George R. Packard
President, International University of Japan;
Director of the Reischauer Center for East Asian Studies at the School of Advanced International Studies (SAIS), Johns Hopkins University, President, U.S.-Japan Foundation
George R. Packard was dean of SAIS from 1979 to 1993 and is now director of the Edwin O. Reischauer Center for East Asian Studies as well as professor of East Asian studies at the school. He is also president of the International University of Japan. From 1965 to 1967, he was chief diplomatic correspondent for Newsweek. Prior to that, he served as special assistant to U.S. Ambassador to Japan Edwin O. Reischauer. In March of 1998, he was appointed president of the U.S.-Japan Foundation.
Packard Report - Aug. 1999
As hot summer days give way to cooler evenings, and autumn approaches, nearly every policy-maker and most smart journalists are on vacation, meaning that not much is happening in Washington. US-Japan relations remain on the same good track as last May, when Prime Minister Obuchi made his memorable visit to the city. Reports that Japan will participate in developing a theater missile defense system have been well received in the Pentagon and on Capitol Hill. There is watchful waiting to see if North Korea will be stupid enough to launch still another Taepodong missile.
Yet it would be wrong to say that nothing at all is happening in US-Japan relations. One of the extraordinary (though almost unnoticed) developments of this year is taking place not in the corridors of political or economic power but on baseball fields across the country. These are places where real Americans live, where families go to re-visit familiar rituals, where the heart and spirit of America are nourished and have their roots.
In the heartland of America, six Japanese pitchers are proving that they can not only play well in major league baseball, but that they have been totally accepted by their team-mates, their American fans, and the hardened journalists who call themselves sportswriters.
It has not always been easy for these athletes to gain such popularity. They were regarded as somehow different from their American counterparts: alien creatures speaking a strange language, isolated from their team-mates: with weird pitching motions. But Hideo Nomo showed such skill and dedication to the game that the barriers started coming down.
Still, when Hideki Irabu of the New York Yankees failed to hustle to cover first base on a ground ball to the first baseman during a meaningless spring training game, Yankees' owner, George Steinbrenner called him a terrible name: "Fat pussy toad." It is an expression most Americans have never heard before (and its Japanese translation must have been difficult!).
The point is that owners do not normally single out players for insults of this sort, and it struck me at the time that Irabu was picked on because he was Japanese.
Since that time, all six Japanese pitchers have performed reasonably well in their various assignments.
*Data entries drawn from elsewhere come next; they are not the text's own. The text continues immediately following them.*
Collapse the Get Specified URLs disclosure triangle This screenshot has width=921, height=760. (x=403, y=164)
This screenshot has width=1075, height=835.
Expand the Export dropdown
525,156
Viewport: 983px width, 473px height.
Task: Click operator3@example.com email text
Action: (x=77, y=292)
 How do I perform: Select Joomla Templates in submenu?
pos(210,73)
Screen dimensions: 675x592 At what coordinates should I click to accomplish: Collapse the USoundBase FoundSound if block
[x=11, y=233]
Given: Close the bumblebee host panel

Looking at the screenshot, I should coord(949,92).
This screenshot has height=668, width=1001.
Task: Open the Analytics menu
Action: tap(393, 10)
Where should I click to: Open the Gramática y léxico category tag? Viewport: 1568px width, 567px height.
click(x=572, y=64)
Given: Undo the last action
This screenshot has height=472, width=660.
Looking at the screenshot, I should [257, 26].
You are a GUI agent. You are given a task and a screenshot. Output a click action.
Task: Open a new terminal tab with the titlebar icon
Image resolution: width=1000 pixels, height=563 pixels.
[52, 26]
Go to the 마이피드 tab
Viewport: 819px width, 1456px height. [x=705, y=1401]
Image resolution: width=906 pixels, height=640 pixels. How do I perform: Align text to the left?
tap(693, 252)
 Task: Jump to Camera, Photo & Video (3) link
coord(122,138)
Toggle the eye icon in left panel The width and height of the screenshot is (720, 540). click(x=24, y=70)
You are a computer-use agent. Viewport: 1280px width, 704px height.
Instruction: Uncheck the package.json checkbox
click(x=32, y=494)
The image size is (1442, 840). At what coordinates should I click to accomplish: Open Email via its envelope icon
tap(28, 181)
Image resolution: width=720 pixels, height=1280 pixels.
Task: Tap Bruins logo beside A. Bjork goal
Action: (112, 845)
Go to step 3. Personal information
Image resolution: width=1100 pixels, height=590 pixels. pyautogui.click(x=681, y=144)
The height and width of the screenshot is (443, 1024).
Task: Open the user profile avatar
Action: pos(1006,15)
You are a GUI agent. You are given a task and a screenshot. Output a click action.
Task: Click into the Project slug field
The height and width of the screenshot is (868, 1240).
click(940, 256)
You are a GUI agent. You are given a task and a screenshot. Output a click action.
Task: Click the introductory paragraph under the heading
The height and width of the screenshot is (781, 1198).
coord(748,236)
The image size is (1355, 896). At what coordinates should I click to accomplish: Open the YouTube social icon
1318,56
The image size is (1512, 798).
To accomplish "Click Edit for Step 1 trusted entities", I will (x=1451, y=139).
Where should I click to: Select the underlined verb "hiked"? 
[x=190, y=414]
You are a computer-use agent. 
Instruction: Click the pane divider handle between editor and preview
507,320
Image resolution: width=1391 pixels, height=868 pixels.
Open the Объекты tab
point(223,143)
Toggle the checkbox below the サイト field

Irabu has, in fact, become one of the more reliable starting pitchers for the Yankees; New York fans have come gradually to appreciate his contributions, and cheer for him as loudly as for any of the American pitchers on the team.
Even more astounding has been the role of Masato Yoshii with the New York Mets. In the past, there have been many times when Yoshii was on the brink of being released. At the beginning of August, he was fired from his job as a starting pitcher and assigned to relief work in the bullpen after a series of poor performances. But he returned as a starter on August 13 to fill in for an injured Met pitcher, and turned in two solid games for his team.
You have to understand that New York players and teams (Yankees and Mets) are judged more harshly by the local press than any other group of athletes. They are expected to win, and any thing less than victory is greeted by boos and angry criticism in the sports columns.
So here is what the tough-as-nails manager of the Mets, Bobby Valentine, had to say about Yoshii on August 19: "Yoshii is a true professional. There is no doubt in my mind that he understands competition as well as anyone in that clubhouse. He understands his job and what he has to do . . . There's no doubt he's made a major contribution to this team."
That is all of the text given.